Tallahassee family shares memories of dead Florida guardsman
Associated Press
TALLAHASSEE, Fla. — Robert Allen Wise, the young infantryman killed in Iraq, had to get his mother’s signature to join the Florida National Guard when he was 17 — a decision his mom said Monday she almost denied.
“I drove over to the school with the full intention of telling him I could not do this,” Tammy Wise said.
But when she picked up her son that fateful day from a high school class, he said, “Mom, we’ve got to talk.”
And she told him to go first.
Robert Wise told his mother that while many of his buddies had no idea what they were going to do after finishing school, he knew where he was headed — to boot camp and a military career.
“I looked at him and said, ‘Son, you said the only thing possible that you could have said to get me to walk into that office and sign those papers,”’ she related. “He never once said he regretted what he was doing.”
The young soldier’s unit, assigned to the 1st Brigade, 1st Armored Division, was activated in January and deployed to Kuwait and Iraq in February.
And his mom worried.
“Every second of every hour of everyday,” she said at a media availability at a National Guard armory. “The only time that it goes away is when you’re on the phone with him.”
In the e-mails they exchanged, he would constantly try to reassure his mother that everything was OK.
“He said, ‘Don’t worry, things here are fine,”’ Tammy Wise said.
“If anything major happens you’ll be the last to know,” she said he teased. “I don’t want you worrying on my behalf.”
Wise, 21, was killed Nov. 12 when a combat vehicle he was riding in was blown up by a bomb in Baghdad.
“He looked at life and saw the winding road and he kind of took aim at it,” said Marie Hildinger, Wise’s older sister.
Wise, who sent home several photos with his arms around young Iraqi children, loved kids — especially his sister’s two youngsters.
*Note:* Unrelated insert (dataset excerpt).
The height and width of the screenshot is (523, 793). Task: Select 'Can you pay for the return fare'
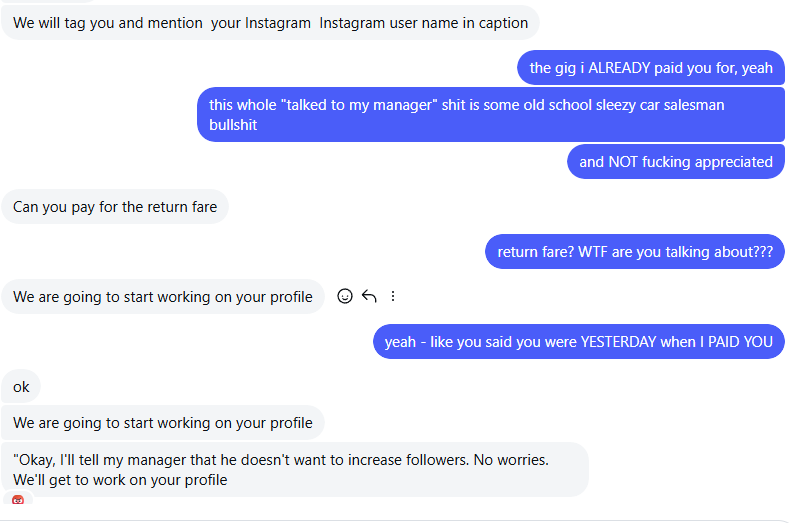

“Robert had a special affinity for children because he knew how to act like them,” Hildinger said. “If there was a game in town he wanted to be part of it.”
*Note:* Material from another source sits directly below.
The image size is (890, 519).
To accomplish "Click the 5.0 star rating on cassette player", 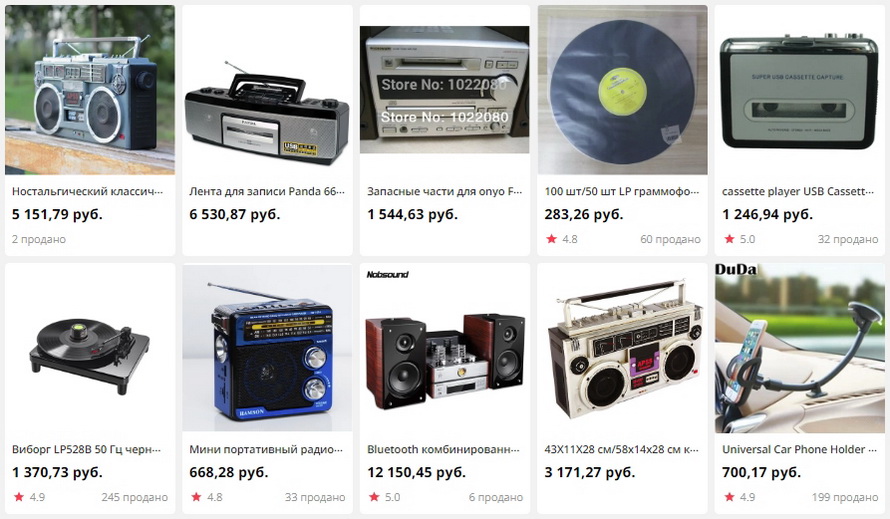I will tap(740, 239).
Hildinger, who spent three years as a military policewoman in the Army, said she often talked with her brother about the dangers of war.
“Before he left, he told me if he was going to die, he was going to die honorably for his country, for us and my children, his niece and nephew ... and he did,” she said tearfully.
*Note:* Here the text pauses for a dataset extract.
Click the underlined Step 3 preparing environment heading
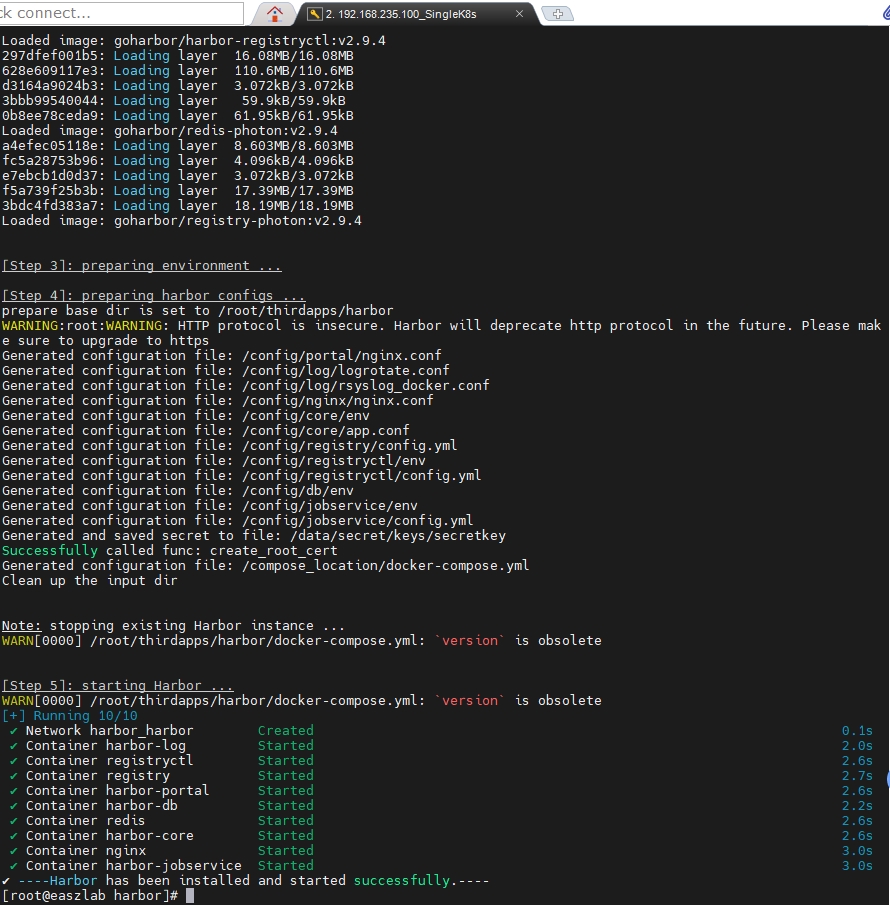 141,266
Wise’s family and girlfriend, Jenny Walsh, all wore T-shirts with ‘Operation Iraqi’ across the front — shirts the specialist sent from Qatar during a recent four-day R&R.
“He actually had his life mapped out,” said David Wise of Key West, the guardsman’s father, noting the son has a new role.
David Wise alluded to the collision of two Army Black Hawk helicopters as they tried to escape enemy fire. The collision killed 17 soldiers.
“Seventeen more soldiers,” David Wise said. “We just think Robert’s greeting them. Making it better on them ... you know, with that goofy grin that he had.”